A mixture of sage, knapweed and camomile flowers was a Russian folk remedy for all digestive disorders -a teaspoonful of the mixed herbs to a glass of water, boiled for 15 minutes, and strained (Kourennoff); a similar use is noted in Scotland (Gibson. 1959). Sage is good for dyspepsia, anyway - that is why it has always been been used in a stuffing for rich meat (Knight), and worms have been dealt with in America by taking sage tea (H M Hyatt). But the best known medical use is that for coughs, and has been since ancient times.
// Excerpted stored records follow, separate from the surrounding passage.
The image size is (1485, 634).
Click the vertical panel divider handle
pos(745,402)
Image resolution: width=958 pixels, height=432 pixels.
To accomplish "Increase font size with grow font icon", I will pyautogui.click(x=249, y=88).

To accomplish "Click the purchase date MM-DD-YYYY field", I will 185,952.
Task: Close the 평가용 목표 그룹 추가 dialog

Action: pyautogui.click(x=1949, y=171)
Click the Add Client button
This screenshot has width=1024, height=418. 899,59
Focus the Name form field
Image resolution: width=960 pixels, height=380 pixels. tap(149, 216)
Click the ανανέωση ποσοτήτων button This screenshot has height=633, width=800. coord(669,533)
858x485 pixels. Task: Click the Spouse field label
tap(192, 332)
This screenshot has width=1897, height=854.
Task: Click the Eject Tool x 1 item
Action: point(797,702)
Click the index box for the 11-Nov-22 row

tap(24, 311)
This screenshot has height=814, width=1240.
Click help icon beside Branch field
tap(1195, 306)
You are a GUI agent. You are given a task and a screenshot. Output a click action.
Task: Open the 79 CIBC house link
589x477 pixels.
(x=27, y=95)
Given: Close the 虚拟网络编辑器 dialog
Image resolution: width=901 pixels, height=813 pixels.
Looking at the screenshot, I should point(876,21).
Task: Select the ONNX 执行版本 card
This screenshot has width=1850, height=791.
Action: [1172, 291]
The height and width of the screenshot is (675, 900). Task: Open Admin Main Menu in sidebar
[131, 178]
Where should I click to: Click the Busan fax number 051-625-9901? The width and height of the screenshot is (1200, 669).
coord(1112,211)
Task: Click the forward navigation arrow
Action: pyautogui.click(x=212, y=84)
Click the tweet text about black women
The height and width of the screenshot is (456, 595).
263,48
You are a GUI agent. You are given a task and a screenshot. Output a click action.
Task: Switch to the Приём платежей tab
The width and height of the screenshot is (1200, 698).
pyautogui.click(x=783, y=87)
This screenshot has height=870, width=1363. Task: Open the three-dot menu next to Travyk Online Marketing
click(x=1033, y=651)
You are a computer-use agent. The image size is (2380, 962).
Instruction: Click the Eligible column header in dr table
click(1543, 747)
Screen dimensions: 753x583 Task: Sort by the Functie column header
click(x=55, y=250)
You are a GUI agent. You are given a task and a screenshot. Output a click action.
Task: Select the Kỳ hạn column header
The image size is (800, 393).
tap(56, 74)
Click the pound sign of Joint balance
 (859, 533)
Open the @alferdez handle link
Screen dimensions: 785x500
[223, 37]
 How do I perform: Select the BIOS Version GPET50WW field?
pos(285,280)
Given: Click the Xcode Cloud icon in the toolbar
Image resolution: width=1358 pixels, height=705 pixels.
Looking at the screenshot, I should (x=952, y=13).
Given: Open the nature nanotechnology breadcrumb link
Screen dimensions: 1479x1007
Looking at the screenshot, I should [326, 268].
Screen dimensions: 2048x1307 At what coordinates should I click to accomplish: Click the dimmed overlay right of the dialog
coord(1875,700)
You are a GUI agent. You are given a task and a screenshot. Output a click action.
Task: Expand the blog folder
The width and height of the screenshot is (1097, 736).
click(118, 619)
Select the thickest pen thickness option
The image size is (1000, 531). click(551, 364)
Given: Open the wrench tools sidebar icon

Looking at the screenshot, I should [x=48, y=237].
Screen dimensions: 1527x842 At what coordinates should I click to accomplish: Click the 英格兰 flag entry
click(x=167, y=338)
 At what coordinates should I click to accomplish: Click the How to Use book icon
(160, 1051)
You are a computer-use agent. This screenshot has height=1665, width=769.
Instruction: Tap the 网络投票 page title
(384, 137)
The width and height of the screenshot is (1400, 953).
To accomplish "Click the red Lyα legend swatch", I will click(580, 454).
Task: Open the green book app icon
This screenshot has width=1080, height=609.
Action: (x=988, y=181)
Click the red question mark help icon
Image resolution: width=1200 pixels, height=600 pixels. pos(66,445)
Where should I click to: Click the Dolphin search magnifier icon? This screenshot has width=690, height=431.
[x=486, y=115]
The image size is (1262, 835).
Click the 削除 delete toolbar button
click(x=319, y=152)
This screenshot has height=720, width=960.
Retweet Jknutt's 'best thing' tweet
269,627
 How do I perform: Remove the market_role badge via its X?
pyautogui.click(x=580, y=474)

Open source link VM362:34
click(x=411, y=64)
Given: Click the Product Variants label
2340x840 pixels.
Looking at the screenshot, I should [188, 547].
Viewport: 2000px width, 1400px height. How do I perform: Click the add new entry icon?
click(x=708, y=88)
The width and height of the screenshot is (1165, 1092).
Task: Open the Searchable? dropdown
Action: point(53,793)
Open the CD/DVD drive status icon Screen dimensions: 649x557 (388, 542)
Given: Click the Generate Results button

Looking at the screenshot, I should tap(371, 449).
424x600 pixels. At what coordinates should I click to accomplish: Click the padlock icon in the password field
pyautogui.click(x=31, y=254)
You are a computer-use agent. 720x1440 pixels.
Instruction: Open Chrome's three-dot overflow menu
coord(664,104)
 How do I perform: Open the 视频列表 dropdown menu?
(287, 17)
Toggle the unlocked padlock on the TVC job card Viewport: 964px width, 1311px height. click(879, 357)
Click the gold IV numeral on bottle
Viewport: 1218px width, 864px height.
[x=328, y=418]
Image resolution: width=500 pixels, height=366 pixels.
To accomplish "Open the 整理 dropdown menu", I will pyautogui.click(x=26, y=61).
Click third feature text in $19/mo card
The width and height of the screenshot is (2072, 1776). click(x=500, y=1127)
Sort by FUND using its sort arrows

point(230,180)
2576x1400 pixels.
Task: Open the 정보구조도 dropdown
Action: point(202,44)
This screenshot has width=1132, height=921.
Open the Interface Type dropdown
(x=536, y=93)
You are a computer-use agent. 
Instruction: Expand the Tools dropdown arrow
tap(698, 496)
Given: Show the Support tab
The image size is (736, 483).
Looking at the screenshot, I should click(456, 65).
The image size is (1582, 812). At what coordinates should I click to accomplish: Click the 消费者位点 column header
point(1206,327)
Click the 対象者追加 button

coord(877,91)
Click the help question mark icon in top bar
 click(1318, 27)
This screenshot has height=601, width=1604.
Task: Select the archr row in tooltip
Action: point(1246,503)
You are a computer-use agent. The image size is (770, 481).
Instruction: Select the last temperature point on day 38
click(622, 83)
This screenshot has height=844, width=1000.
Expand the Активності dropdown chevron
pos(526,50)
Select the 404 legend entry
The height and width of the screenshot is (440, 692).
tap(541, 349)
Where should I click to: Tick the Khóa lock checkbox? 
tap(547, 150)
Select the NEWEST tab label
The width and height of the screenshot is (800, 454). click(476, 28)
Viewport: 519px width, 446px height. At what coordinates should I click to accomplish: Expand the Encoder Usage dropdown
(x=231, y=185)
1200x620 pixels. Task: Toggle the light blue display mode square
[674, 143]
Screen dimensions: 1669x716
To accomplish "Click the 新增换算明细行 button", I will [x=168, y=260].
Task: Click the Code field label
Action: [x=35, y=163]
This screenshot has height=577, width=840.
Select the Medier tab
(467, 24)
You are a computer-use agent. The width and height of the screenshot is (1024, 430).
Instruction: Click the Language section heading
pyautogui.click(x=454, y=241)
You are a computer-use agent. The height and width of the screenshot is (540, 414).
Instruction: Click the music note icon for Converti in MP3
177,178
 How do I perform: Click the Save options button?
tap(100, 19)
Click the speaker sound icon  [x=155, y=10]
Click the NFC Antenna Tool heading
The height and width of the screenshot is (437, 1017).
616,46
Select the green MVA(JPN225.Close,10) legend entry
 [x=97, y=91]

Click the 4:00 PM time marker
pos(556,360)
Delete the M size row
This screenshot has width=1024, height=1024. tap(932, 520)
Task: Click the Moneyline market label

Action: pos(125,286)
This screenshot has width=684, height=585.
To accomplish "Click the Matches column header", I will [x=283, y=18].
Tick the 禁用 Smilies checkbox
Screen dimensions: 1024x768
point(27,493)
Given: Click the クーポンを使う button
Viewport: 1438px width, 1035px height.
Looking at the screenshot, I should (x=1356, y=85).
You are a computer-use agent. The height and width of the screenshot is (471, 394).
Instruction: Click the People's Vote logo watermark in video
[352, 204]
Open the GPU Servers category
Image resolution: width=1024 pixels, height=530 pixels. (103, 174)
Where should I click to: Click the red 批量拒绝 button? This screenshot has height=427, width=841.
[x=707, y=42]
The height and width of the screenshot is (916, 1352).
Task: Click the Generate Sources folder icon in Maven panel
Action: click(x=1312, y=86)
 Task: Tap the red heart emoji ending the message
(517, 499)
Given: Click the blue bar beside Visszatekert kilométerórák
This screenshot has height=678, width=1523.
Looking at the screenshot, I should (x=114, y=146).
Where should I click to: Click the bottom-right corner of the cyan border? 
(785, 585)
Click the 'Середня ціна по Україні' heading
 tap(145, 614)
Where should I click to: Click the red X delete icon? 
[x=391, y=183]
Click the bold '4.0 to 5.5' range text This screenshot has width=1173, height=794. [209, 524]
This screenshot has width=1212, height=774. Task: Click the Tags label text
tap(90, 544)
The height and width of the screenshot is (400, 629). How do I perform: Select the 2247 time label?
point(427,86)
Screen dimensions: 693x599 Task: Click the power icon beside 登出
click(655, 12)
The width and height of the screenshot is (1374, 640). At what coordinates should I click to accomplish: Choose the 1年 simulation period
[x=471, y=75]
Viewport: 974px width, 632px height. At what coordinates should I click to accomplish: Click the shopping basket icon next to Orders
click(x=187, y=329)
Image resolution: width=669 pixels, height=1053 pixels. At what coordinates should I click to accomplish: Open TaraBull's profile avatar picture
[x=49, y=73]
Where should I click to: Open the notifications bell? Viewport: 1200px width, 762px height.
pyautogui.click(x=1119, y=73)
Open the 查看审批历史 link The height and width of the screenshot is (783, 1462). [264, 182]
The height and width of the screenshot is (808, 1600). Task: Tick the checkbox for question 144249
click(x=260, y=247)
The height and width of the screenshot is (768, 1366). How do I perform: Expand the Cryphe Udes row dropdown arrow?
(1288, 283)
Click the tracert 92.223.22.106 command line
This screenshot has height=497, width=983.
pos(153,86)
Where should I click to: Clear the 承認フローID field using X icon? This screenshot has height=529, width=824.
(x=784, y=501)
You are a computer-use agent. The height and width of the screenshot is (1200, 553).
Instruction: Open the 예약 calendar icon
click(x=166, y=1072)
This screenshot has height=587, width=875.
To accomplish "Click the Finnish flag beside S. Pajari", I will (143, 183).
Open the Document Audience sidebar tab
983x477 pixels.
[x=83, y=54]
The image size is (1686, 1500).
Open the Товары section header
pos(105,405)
It is still in use, not only for coughs, but also for colds, headaches and fevers (Conway). Cough cures are detailed as early as the 14th century, when we find "Medicina pro tussi. Take sauge and comyne and rewe and peper and seth hym to-gedre in a panne with hony, and ete ther-of a spoone ful a-morwe and at eve a-nuther" (Henslow). Another, taken from a manuscript of similar date advises an extraordinary procedure for "hym that haves the squinsy: tak a fatte katte, and fla [flay] hit well. and clene, and draw out the guttes, and take the fles of an urcheon, and the fatte of a hare, and resynes, and feinegreke, and sauge, and gumme of wodebynd, and virgyn wax; als this nye [crumble] smal, and farse [stuff] the catte within als ther a farses a goss, rost hit hale, and gader the gres and enoynt hym therewith" (Cockayne).